RUMUSAN SOAL: Berdasarkan kutipan dokumen tentang jenis-jenis air untuk bersuci, bagaimana hukum air musyammas?

KUTIPAN DOKUMEN:
|---|

Namun jika air itu tidak sampai 2 qullah maka air itu dihukumi sebagai air
yang mutanajjis secara mutlak.
Air musyammas yaitu air yang kena sinar
matahari sampai panas. (terjemah khulashah kifayatul akhyar, Moh. Rifa’I : 11).
Air yang semacam ini dihukumi suci dikarenakan tidak terkena najis. Namun air
ini dihukumi makruh untuk digunakan.
Dalam sutu riwayat diterangkan : “Nabi SAW. Melarang Aisyah menggunakan
air musyammas, beliau bersabda : air
itu bisa menimbulkan belang”.
Air musta’mal yaitu : setiap air yang telah
digunakan untuk bersuci. Air sejenis ini termasuk juga kedalam jenis air
thahhir ghairu muthahhir. Yaitu air ini tetap dihukumi suci namun sudah tidak
bisa digunakan untuk bersuci lagi.

|---|

MATERI YANG DIBERIKAN:
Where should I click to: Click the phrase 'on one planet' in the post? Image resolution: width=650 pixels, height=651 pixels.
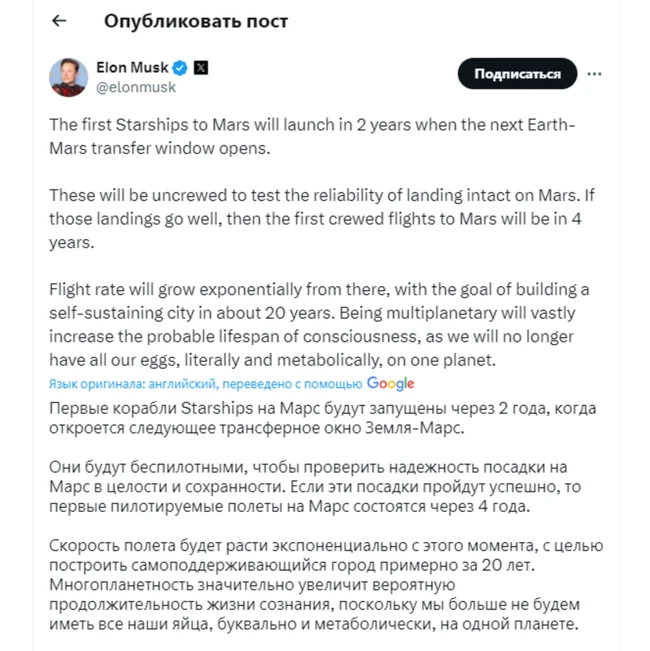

|---|

PENYELESAIAN SOAL: Air musyammas dihukumi suci, tetapi makruh untuk digunakan.